Langs groene weilanden met hoog geboomte op den achtergrond komen we in het Spanderswoud. Hoe mooi is het bosch op dezen heerlijken Juli-avond. Onze blauwe driehoekjes voeren ons langs de prachtigste boschwegen. We zijn dankbaar, dat we het Gooi zoo mooi zien op dezen goddelijken zomeravond. Stilzwijgend loopen we door en naderen Hilversum. Door het villapark met zijn prachtige buitens en schat van rozen komen we aan ons hôtel, waar we vooraf kamers hebben besproken. Uitstekende eetlust doet ons genieten van een goed middagmaal. Daarna ten volle waardeerende een gemakkelijke stoel, drinken we een heerlijk kopje thee, zoeken wat na over waterhoentjes, meerkoeten en mooie boschwegen en toen ‘naar bed’, waarop we in werkelijkheid onze vermoeide leden uitstrekken en spoedig in slaap vallen. Dat was het einde van onzen eersten wandeldag!

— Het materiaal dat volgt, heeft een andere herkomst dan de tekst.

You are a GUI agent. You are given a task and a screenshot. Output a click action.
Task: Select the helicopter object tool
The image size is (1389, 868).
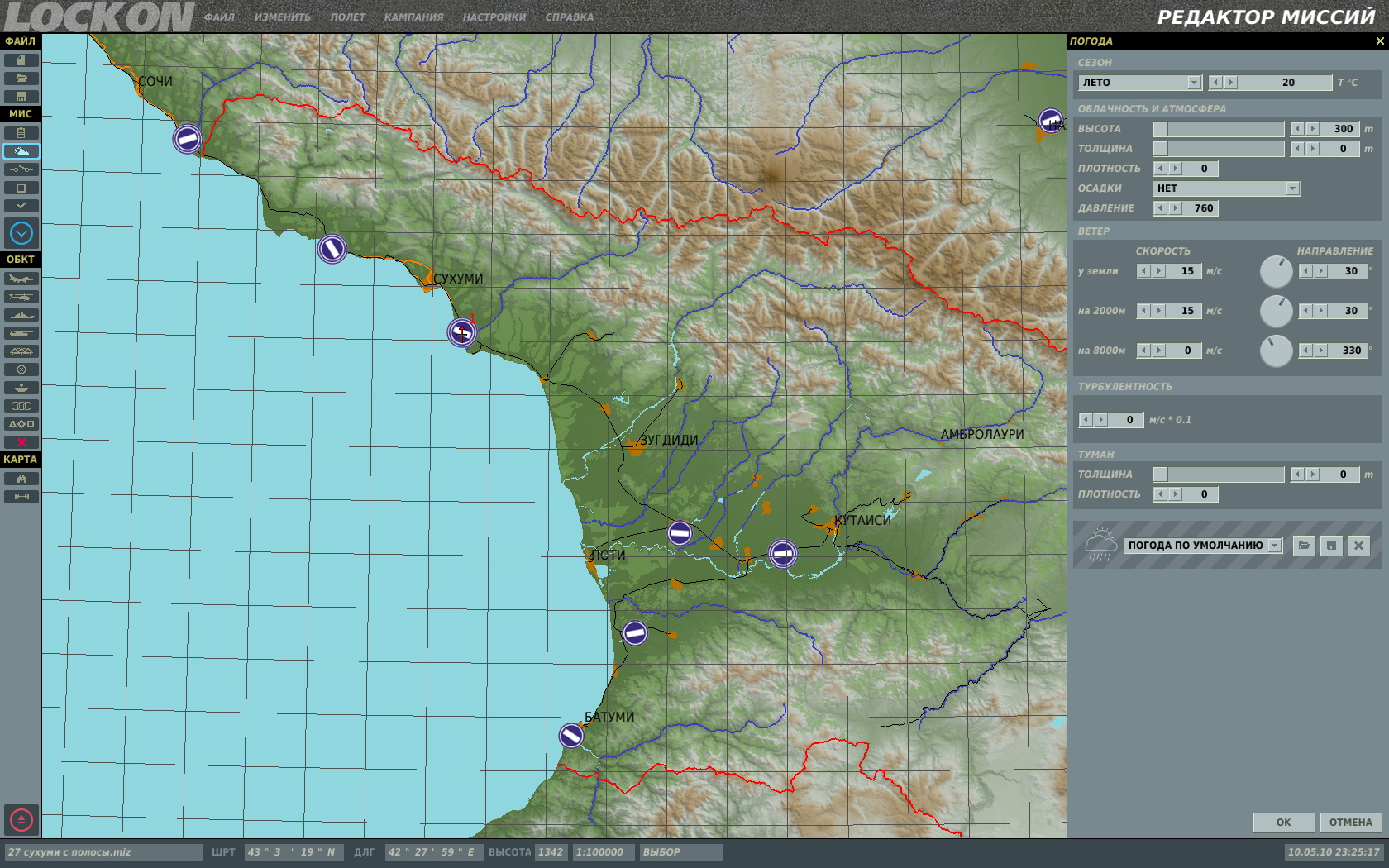pyautogui.click(x=21, y=297)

Den volgenden morgen vroeg op! In de ontbijtzaal geen menschen. Na het ontbijt, de rugzakken weer om, en op marsch! Een prachtige morgen! Onze trouwe gids voert ons weer langs de weelderige buitens van het ontwakende Hilversum. Op de rozen ligt de morgendauw! Het einddoel van dezen dag is Zeist. Nog in Hilversum zijnde weifelen we even, twijfelen aan den goeden weg. Maar ze kennen de menschen reeds voor de bekende wandelroute, want vriendelijk klinkt het: ‘die weg, Menheer, naar Arnhem!’ Een regiment soldaten trekt uit op den vroegen morgen. We hooren ze gaan in den zwaren, regelmatigen marschpas. Plotseling klinkt de opgewekte, geestdriftige stafmuziek, we laten, vóór we den hoofdweg verlaten, de soldaten voorbijgaan en zien de jonge, frissche gezichten! Dan, één oogenblik denken we aan den oorlog en: ‘goddank! niet naar het slagveld!’ - De hei ligt vóór ons, kleurloos en somber na de weelde van rozen en bloemen der villaparken! We steken de hei over en de zonnestralen glijden over de hei naar de dennenbosschen, waarheen onze weg gaat. Hilversum ligt achter ons. De toren steekt boven alles uit en uit de bosschen glinsteren de kleurige daken van villa's. We zijn op particulier terrein. Hier betreden we het bosch op den vroegen morgen en het is een zeldzaam genot, als we voelen de plechtige rust en genieten van de heerlijke morgenlucht, de stille, weinig begane boschpaden. Steeds door bosch gaat onze weg over golvenden bodem. Als we een poosje
| |
| |
willen pauseeren, gaan we languit liggen en 't is goed rusten op den bruinen boschgrond met beuken en dennen en blauwen hemel als stille getuigen! Maar de rust is beperkt en als we met een half uurtje weer verder gaan komen we voorbij een oude kapel, schilderachtig gelegen bij een vijvertje. We klimmen en dalen om het bedehuis in ruste, waarin menigeen zeker troost heeft gezocht voor den levensstrijd. Door heerlijke, schaduwrijke lanen komen we voorbij den Drakenstein, die daar alles behalve draakachtig ligt midden in het water, en dan bereiken we het dorp de Lage Vuursche, waar we met den offersteen ‘de Dolmin’ voor ons een paar uren rust nemen onder de veranda. Eentonig ruischt de wind door de bladen der hooge boomen; dat heeft iets droefgeestigs, evenals het eeuwige ruischen van de zee; 't is of onze gedachten meegaan op de rhytme van het droomerige ruischen en het leven trekt aan ons voorbij, het leven met het groote raadsel van komen en gaan, dat we maar niet kunnen begrijpen. - Als we de Vuursche verlaten, komen we aan het dwalen, daar, waar we de Koekoekslaan moeten inslaan. We hebben nu een mooien weg achter een groot buiten langs, maar 't is niet de juiste en we zijn onze blauwe driehoekjes kwijt. Met onze wandelkaart vinden we echter de goede richting en ook onze gidsen weer. Hooge varens in massa's groeien langs de boschpaden. Als we op een liggenden boomstam uitrusten en stilletjes neerzitten speuren we iets van het geheimzinnige boschleven. Rustig hamert een specht op een boom in onze onmiddellijke nabijheid; konijnen snellen over de paden en verdwijnen weer in het kreupelhout; heel parmantig zien we een eekhorentje zitten, de pluimstaart omhoog en bij het minste geritsel vliegensvlug een nabijzijnden boom inklauteren. Een prachtdiertje, zoo'n eekhorentje in de vrije natuur!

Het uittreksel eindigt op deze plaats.